Pharmacological inhibition of the epigenetic enzyme EZH2 attenuates cardiac dysfunction and mitigates lipid metabolism perturbations in a murine model of myocardial infarction

Rational: EZH2, an epigenetic enzyme, acts as a transcriptional repressor for genes dysregulated after myocardial infarction (MI). Objective: This study aims to assess the benefits of GSK-343 (EZH2 inhibitor) on cardiac function and lipid metabolism after MI. Methods: Mice were treated daily with vehicle or GSK-343 for 7 days after MI and we evaluated cardiac function (echocardiography), gene expression profiling (RNA-seq) and circulating lipidome (untargeted lipidomics). Results: The 28% MI decreased ejection fraction (EF) was improved by 20% with GSK-343. RNA-seq analysis revealed wide changes in MI normalized with GSK-343: 16 mitochondrial DNA-encoded genes, 57 genes related to mitochondrial function and 15 to lipid metabolism among the 561 down-regulated genes (FC 0.5 and 2; p=10-4). In plasma, while MI enhanced 18 triglycerides (1.24-2.43-fold; p<0.05) and decreased 32 choline glycerophospholipids (PC; 0.55-0.81-fold, p<0.05), GSK-343 normalized these perturbations. In MI, some of these lipids positively correlated with EF (e.g. PC40:6; R=0.84, p=0.004) or with cardiac hypertrophy (e.g. DG18:1_18:2; R=0.81, p=0.007) and GSK-343 abolished most of these correlations.
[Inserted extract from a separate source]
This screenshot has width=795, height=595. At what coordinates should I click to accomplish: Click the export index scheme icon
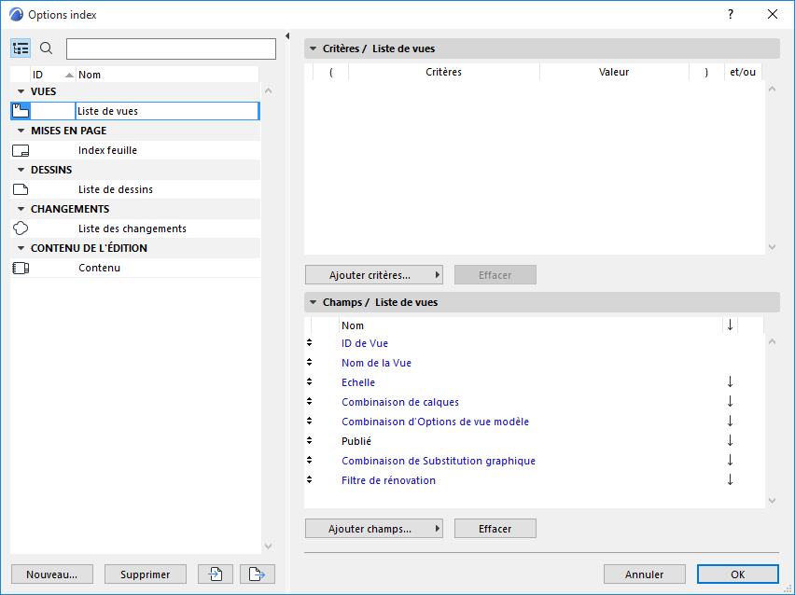[257, 574]
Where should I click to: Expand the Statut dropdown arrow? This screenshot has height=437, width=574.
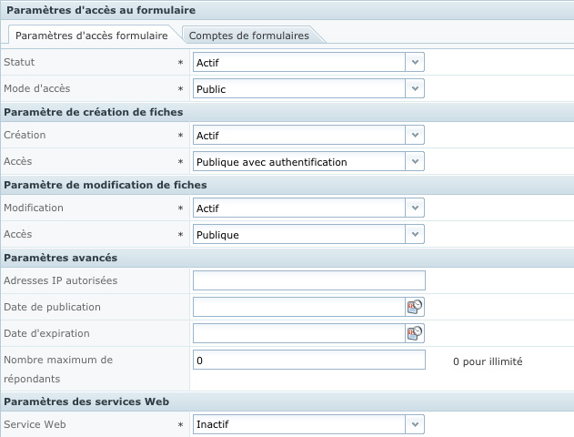click(x=415, y=62)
Conclusion: Our study suggests that inhibiting EZH2 is of therapeutic interest to normalize lipid metabolism perturbations and improve cardiac function after MI. Overall design: total RNA isolated from left ventricles of 5 independent sham or MI mice previously treated either with GSK-343 (20 mg/kg, Interchim Cat# XLR94D) or vehicle (20% captisol), 8 days post-MI, Poly-A mRNA-seq, sequencing length of 150 nt paired end (PE150) with the Illumina NovaSeq 6000 was performed.